Work instruction
Below are the records; extract from them the line containing "Instruction: Click the vertical zoom in icon" to the line containing "The image size", both lines included, exactly and with no pictures.

Collection entries
#####

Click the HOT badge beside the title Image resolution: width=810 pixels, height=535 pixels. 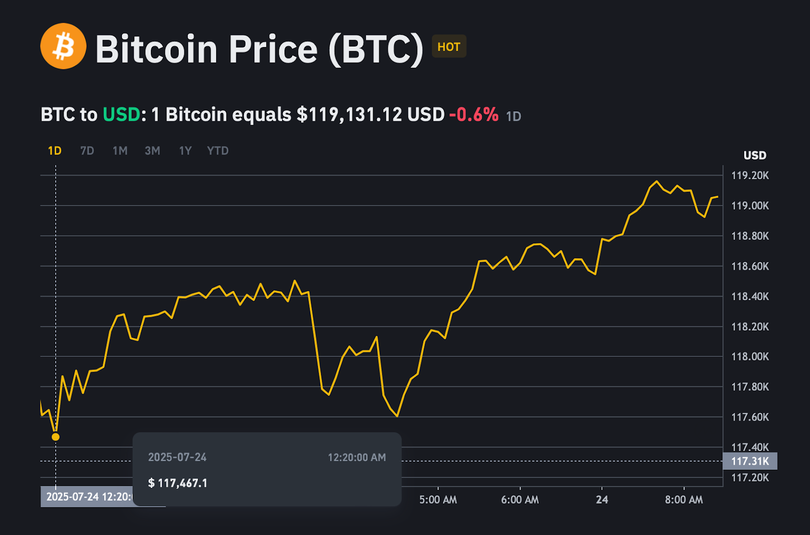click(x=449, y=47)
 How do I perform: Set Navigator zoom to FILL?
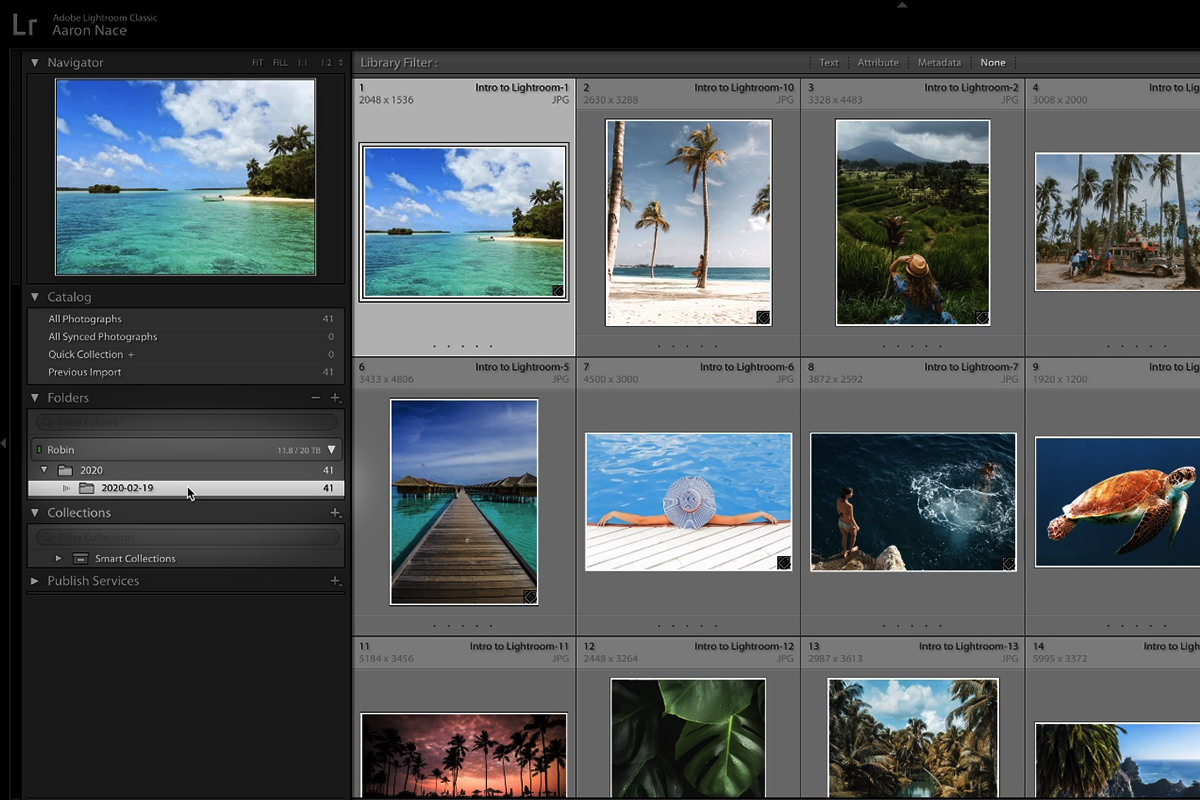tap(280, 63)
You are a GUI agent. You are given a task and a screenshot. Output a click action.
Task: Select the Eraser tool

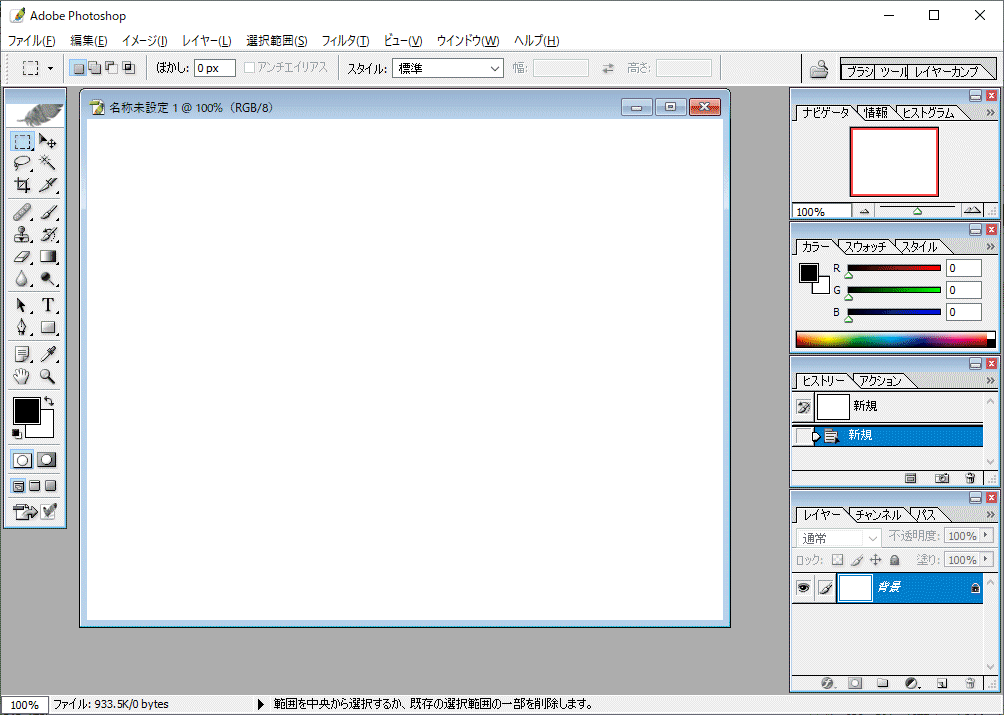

#####

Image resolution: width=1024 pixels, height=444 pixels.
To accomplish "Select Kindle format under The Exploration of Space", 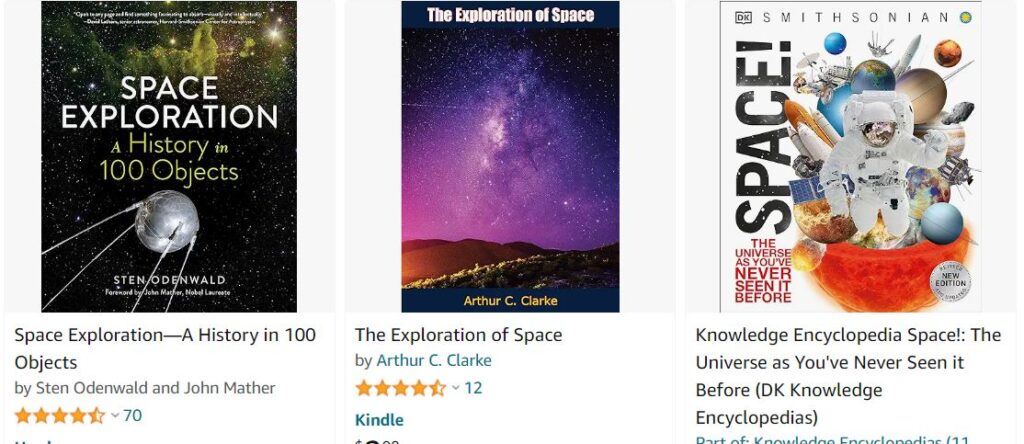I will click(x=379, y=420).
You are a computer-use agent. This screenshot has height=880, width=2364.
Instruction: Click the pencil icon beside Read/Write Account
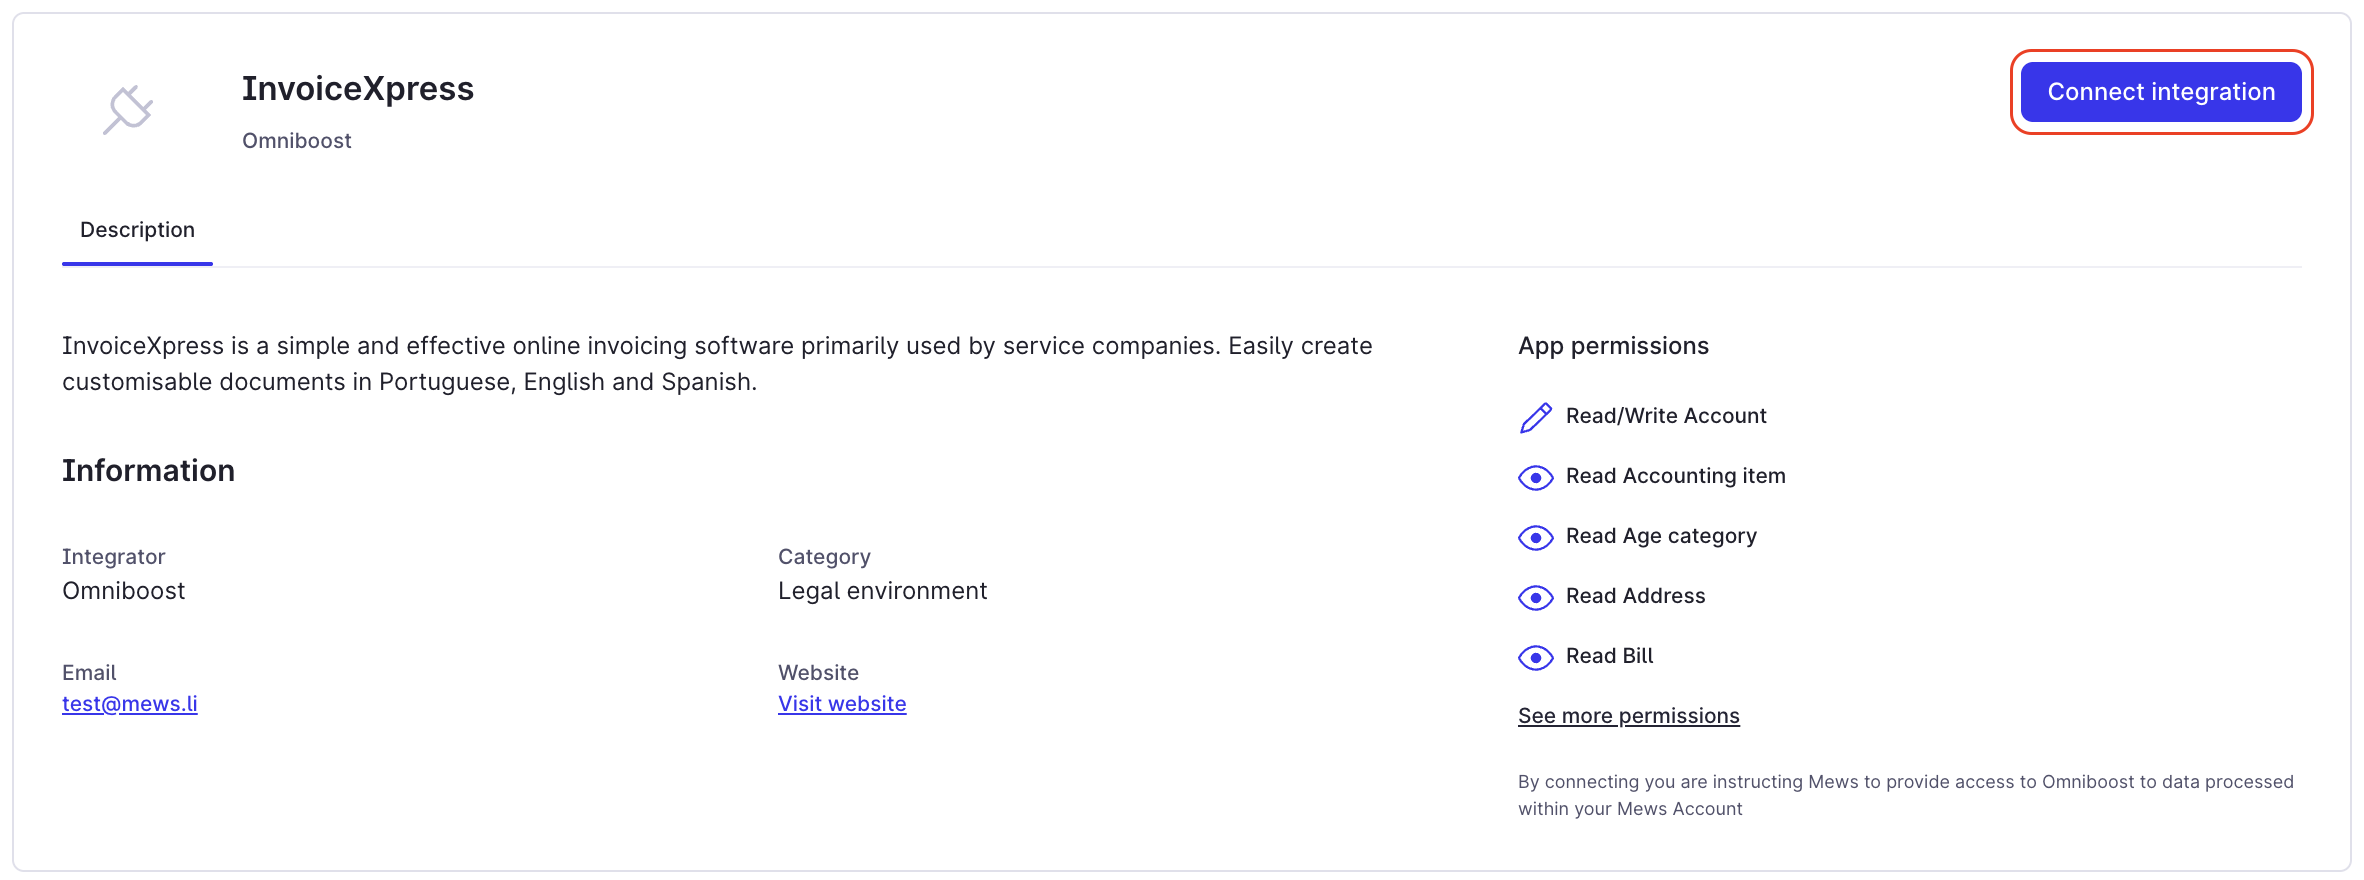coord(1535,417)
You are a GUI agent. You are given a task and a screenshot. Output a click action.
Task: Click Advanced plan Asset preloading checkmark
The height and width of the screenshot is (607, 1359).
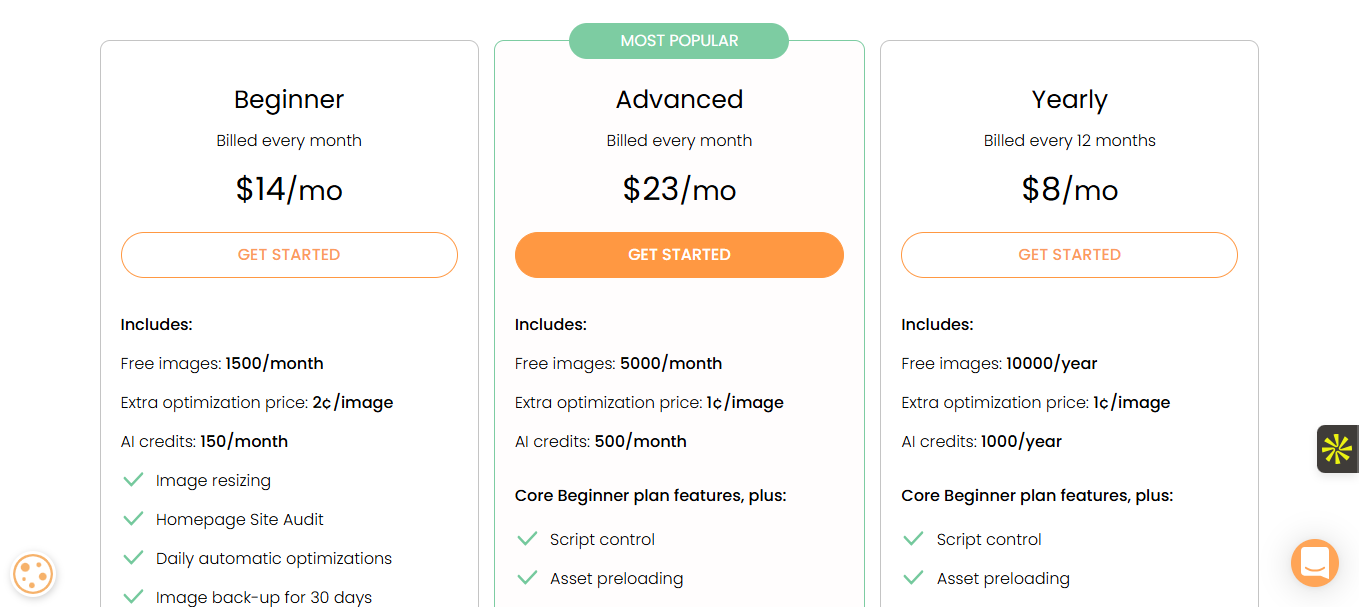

#####

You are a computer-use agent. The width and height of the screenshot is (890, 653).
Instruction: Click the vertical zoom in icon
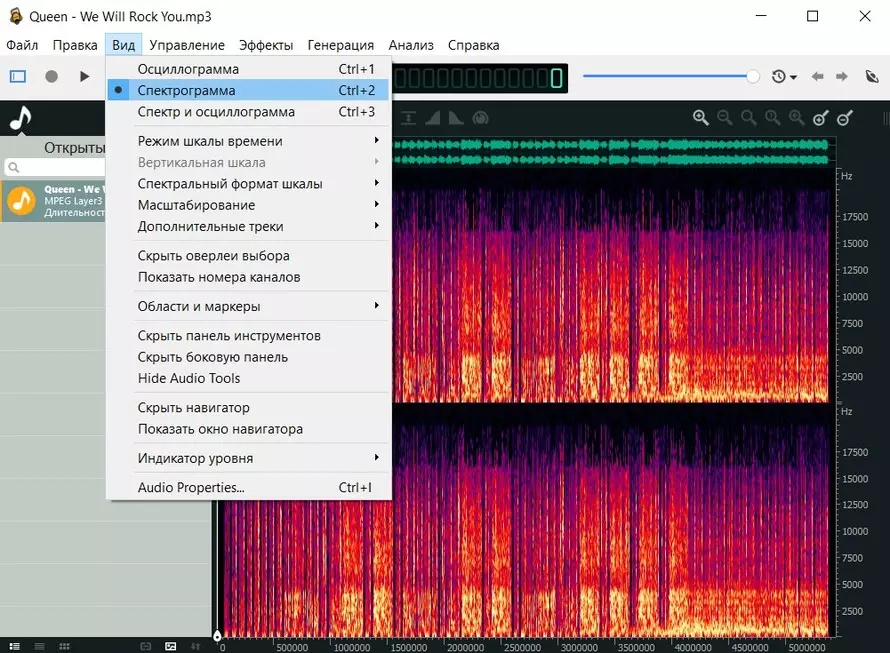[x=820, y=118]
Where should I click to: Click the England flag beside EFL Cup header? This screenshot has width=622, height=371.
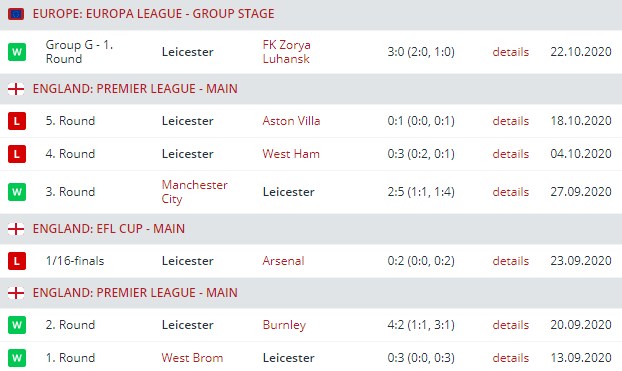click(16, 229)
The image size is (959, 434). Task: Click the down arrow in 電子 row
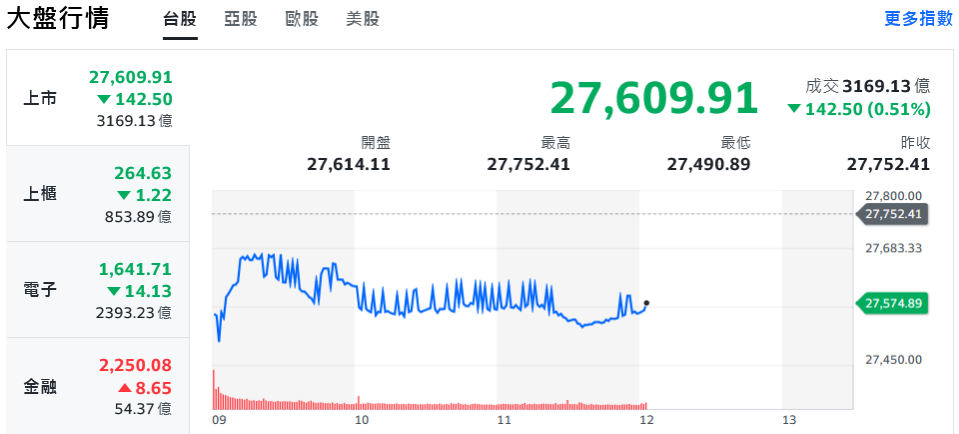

#####

Written solution
Instruction: Click the vertical zoom in icon
[x=820, y=118]
Where should I click to: Click the England flag beside EFL Cup header? This screenshot has width=622, height=371.
click(16, 229)
The image size is (959, 434). Task: Click the down arrow in 電子 row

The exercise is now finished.